Panagiotis Lafazanis,
former Energy Minister of Greece and Syriza’s co-founder, broke away
from his party together with 24 other MPs to found the new anti-bailout
and hard-left Popular Unity Party
(Laiki Enotita). The recent opinion polls published in Greece suggest
PU would capture only 2.5-4 per cent of the vote in the snap election on
September 20.
Lafazanis has a deep admiration for
Russian President Vladimir Putin and has worked hard to deepen the
relations between Greece and Russia in the energy sector. He dismisses
the Eurozone as a «dogmatic architecture» with no future that has been
«constructed for the ‘lobby’ of the North» (quotes from its recent op-ed
article translated
by The Greek Analyst). In the same op-ed, Lafazanis insists on the
necessity of Greece’s discharge «from the shackles of servitude and
dependence, and the implementation of a new, genuine, independent, and
multidimensional foreign and economic policy». Lafazanis’ enemy is not
only the «Germanized Europe», but also the U.S. and Israel which are
accused of controlling Greece. Lafazanis suggests that Greece can have
potential without being «an American-Atlantic plot [of sea]» or a
«satellite state of the American-Israeli Middle East axis».
Popular Unity Party faces a life or death struggle against those «neocolonial foreign centers» too and calls on
the end of the military cooperation between Greece and Israel, on the
grounds that Israel «occupies foreign territories in the region».
Moreover, its leader has signed up cartoonist Stathis Stavropoulos who in the past depicted
Israeli Prime Minister Ariel Sharon and President George W. Bush
dressed like Nazi officers with swastikas on their uniforms, both
shooting pistols.
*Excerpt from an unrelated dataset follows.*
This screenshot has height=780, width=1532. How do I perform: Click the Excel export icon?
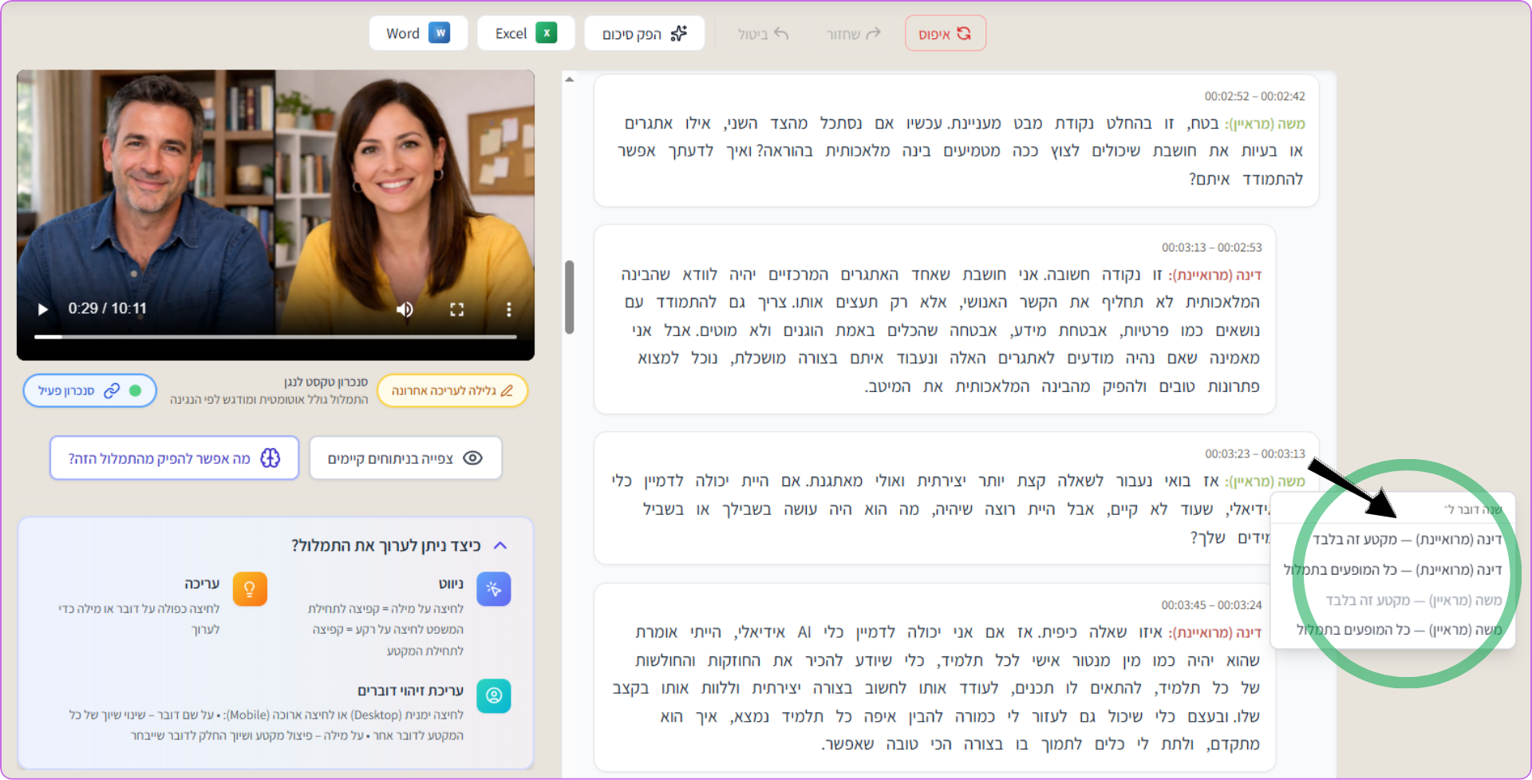(549, 33)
He also repeatedly portrayed Israeli soldiers as
Nazis.
According to the daily newspaper Ta Nea, another ally of Panagiotis Lafazanis in the run up to the snap election is the small Christian Democracy Party, which was founded by Nikos Psaroudakis (1917-2006), one of the main publishers of the antisemitic hoax «The Protocols of Elders of Zion» in Greece.